What the exercise asks
Extract the material word for word from the line containing "The height and" through the end of the material, both included, and omit the pictures.

Listing
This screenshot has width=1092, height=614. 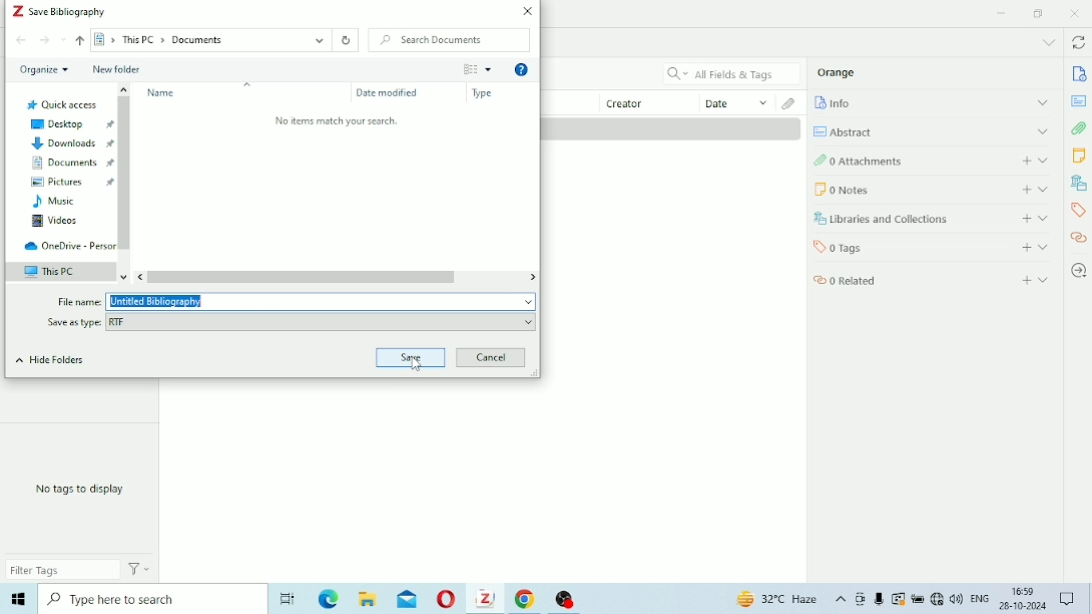 What do you see at coordinates (416, 364) in the screenshot?
I see `Cursor` at bounding box center [416, 364].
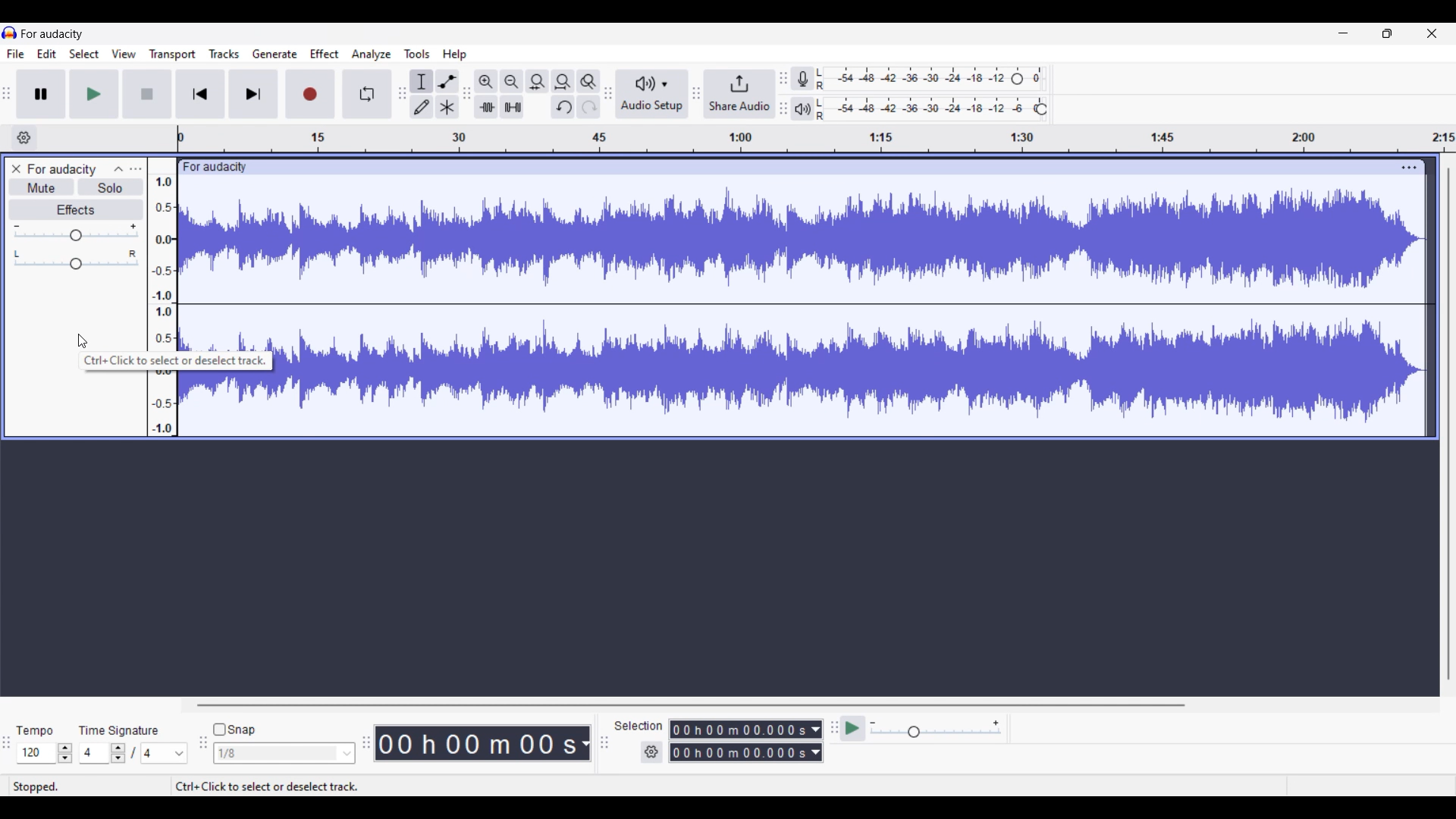 Image resolution: width=1456 pixels, height=819 pixels. I want to click on Play/Play once, so click(94, 94).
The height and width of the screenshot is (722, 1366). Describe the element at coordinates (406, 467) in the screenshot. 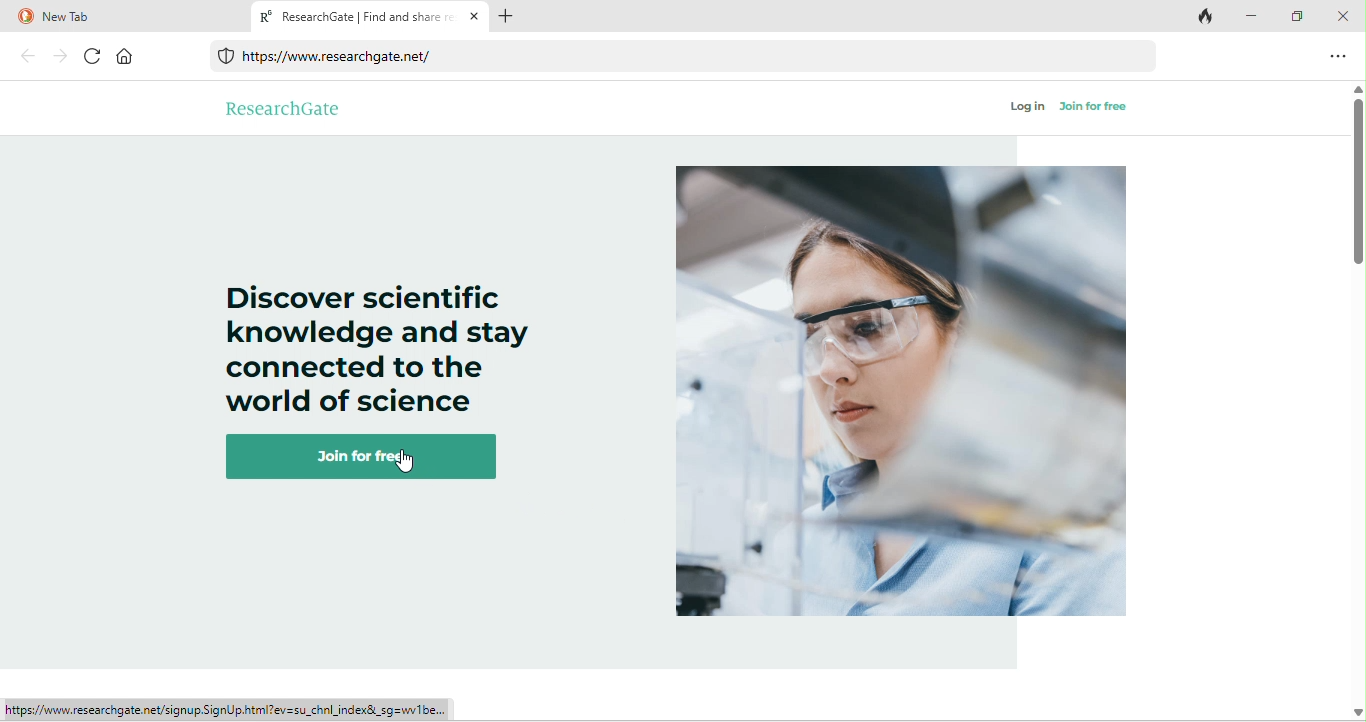

I see `cursor` at that location.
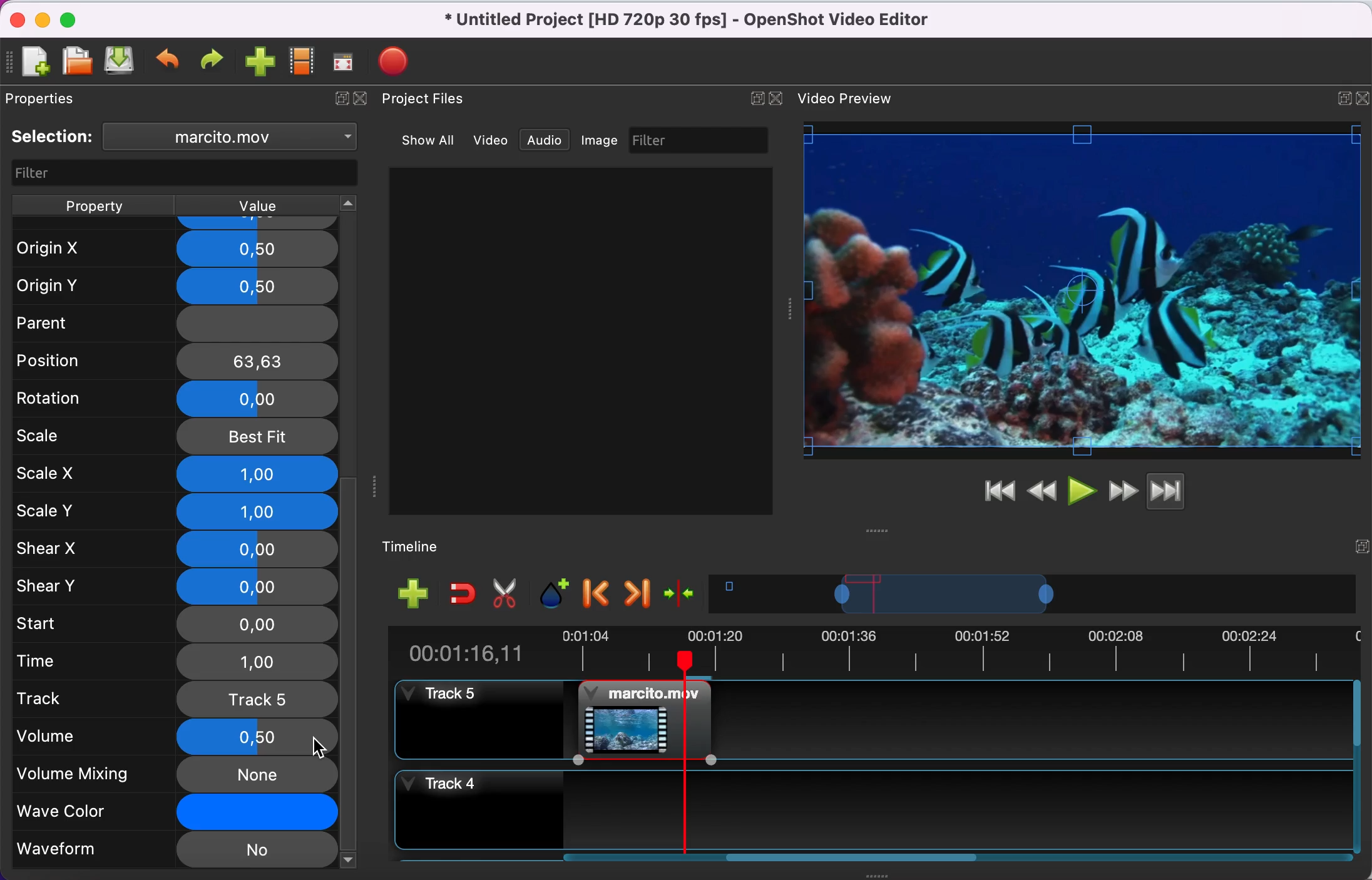  Describe the element at coordinates (338, 101) in the screenshot. I see `expand/hide` at that location.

Reply
The height and width of the screenshot is (722, 1366). Describe the element at coordinates (406, 467) in the screenshot. 

I see `cursor` at that location.
  Describe the element at coordinates (338, 101) in the screenshot. I see `expand/hide` at that location.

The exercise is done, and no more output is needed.